Per noi giornaliste e giornalisti, le pubblicità native sono un incubo, perché ci risulta difficile opporci ad esse e perché minano la nostra credibilità. Un intelligente esperto in media britannico, ha commentato in proposito: «Don’t eat your seeds» (non mangiate i vostri semi). Chi comincia a mangiare i semi perché il raccolto è stato scarso, non potrà più sfuggire alla fame perché l’anno successivo non ci sarà più nulla da seminare. La credibilità è il nostro bene più importante e la nostra semenza.
La soluzione è semplice: essere chiari, consapevoli e applicare le stesse disposizioni riconosciute dalla Commissione svizzera per la Lealtà. Mentre il Consiglio della stampa si adopera per un giornalismo corretto, la Commissione per la lealtà s’impegna a favore di una pubblicità corretta. Siamo organizzazioni sorelle al servizio dei nostri settori.
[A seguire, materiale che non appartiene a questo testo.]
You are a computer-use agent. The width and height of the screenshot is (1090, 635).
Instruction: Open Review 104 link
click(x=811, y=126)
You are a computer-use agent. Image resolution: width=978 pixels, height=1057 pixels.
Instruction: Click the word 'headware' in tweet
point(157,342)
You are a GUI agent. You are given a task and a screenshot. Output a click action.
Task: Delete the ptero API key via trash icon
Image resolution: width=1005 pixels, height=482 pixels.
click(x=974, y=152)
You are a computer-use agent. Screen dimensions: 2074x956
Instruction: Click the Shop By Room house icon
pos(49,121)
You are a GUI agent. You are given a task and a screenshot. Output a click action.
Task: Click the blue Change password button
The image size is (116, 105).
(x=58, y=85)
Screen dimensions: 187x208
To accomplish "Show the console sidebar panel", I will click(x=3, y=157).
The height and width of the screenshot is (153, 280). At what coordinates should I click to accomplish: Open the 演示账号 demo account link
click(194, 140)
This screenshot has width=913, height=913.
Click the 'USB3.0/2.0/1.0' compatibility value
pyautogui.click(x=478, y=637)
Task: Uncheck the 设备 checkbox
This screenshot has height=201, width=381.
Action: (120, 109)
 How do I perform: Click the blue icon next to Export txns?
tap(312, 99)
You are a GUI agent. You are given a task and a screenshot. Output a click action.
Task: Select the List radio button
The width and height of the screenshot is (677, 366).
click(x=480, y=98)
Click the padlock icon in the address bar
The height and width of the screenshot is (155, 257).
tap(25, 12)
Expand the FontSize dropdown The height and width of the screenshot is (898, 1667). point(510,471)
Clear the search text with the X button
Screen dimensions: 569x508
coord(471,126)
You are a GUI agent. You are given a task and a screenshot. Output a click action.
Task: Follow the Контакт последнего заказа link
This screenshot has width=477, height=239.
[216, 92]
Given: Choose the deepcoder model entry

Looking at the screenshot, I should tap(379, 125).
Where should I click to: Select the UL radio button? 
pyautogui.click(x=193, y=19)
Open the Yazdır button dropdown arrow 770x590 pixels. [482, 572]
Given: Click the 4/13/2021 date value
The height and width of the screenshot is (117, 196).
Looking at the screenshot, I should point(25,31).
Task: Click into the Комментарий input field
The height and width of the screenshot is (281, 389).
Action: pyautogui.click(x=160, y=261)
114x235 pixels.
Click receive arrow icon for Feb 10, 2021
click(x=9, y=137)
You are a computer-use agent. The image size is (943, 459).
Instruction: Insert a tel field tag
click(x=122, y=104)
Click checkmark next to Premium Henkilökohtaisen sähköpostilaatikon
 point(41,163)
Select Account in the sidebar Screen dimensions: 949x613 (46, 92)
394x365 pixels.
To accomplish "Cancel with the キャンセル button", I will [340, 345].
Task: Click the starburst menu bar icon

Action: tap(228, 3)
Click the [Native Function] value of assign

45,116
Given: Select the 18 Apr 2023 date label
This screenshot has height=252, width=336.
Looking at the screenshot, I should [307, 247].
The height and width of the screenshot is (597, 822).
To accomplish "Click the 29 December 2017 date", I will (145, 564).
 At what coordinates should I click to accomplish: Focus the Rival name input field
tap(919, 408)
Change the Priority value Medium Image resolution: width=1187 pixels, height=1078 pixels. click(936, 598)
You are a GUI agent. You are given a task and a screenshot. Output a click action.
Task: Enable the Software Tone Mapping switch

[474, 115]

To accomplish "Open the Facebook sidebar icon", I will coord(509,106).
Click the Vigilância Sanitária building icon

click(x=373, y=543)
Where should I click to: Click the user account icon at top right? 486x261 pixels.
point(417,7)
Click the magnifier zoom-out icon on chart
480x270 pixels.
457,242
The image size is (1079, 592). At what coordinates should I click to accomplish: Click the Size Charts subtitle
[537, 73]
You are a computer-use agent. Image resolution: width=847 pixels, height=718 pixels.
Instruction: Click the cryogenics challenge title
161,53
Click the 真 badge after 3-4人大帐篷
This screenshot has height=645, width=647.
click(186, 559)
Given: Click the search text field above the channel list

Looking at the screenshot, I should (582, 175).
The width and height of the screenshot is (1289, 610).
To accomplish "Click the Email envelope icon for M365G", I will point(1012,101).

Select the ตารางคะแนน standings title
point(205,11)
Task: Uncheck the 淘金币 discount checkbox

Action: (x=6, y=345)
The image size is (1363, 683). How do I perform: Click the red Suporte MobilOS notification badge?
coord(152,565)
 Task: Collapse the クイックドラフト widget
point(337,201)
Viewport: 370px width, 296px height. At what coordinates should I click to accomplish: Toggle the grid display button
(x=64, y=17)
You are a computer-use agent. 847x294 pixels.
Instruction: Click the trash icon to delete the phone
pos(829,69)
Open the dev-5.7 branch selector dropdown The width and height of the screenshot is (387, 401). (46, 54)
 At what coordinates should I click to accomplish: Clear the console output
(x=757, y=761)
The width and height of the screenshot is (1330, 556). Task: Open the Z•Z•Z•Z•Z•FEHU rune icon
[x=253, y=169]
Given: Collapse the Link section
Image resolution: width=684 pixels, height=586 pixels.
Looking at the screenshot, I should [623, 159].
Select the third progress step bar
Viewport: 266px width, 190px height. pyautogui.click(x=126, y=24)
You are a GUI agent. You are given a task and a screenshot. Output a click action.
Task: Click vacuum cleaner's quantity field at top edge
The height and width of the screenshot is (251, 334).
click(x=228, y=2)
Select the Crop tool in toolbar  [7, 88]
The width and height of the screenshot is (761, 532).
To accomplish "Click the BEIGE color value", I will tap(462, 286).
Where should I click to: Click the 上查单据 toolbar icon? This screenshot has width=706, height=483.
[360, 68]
La nostra Direttiva 10.1 fissa i requisiti riguardanti la «separazione tra parte redazionale e pubblicità». In essa si legge: «Una netta separazione tra la parte redazionale, rispettivamente il programma e la pubblicità, ivi inclusi i contenuti pagati o messi a disposizione da terzi, è necessaria per la credibilità dei mass media. Inserzioni, emissioni pubblicitarie e i contenuti pagati o messi a disposizione da terzi, devono formalmente essere chiaramente distinguibili dalla parte redazionale. Se visivamente o acusticamente non sono nettamente riconoscibili come tali, devono essere esplicitamente designati come pubblicità. (…)»
In sintesi: gli annunci nativi devono essere chiaramente etichettati come pubblicità oppure il formato dev’essere completamente diverso. La Commissione per la lealtà regolamenta questo aspetto in modo molto simile, ma è più severa. Non c’è nessun aut-aut ma soltanto un ‘e’. Una sola parola marca una gran differenza. Dobbiamo adottarla, in modo tale da poter dire che: i contenuti pubblicitari «devono essere chiaramente riconoscibili come tali a livello visivo/auditivo e venir esplicitamente dichiarati come pubblicità». In questo modo si può riconoscerla e dire alla prima occhiata: ecco una pubblicità.
Questa distinzione chiara e inequivocabile diverrà ancora più essenziale in futuro, perché non sappiamo ancora come si diffonderanno nella pubblicità i contenuti generati dai programmi d’IA. Se non sarà possibile riconoscere in modo chiaro quando si tratta di pubblicità e quando di contenuti giornalistici, sarà quasi impossibile difendere la credibilità del giornalismo.
Nel giornalismo, una cosa è e rimane chiara: i giornalisti e le redazioni sono responsabili di tutto ciò che pubblicano, indipendentemente dal fatto che sia stato realizzato con o senza l’aiuto di programmi d’IA.
Il Codice deontologico del giornalismo rappresenta già attualmente una linea guida affidabile per trattare gli strumenti d’IA. All’inizio del nuovo anno, il Consiglio della stampa pubblicherà una linea guida più precisa.
Peraltro, anche la Carta di Parigi sull’IA e il giornalismo è molto utile. Seguendo le sue linee guida non ci si può sbagliare.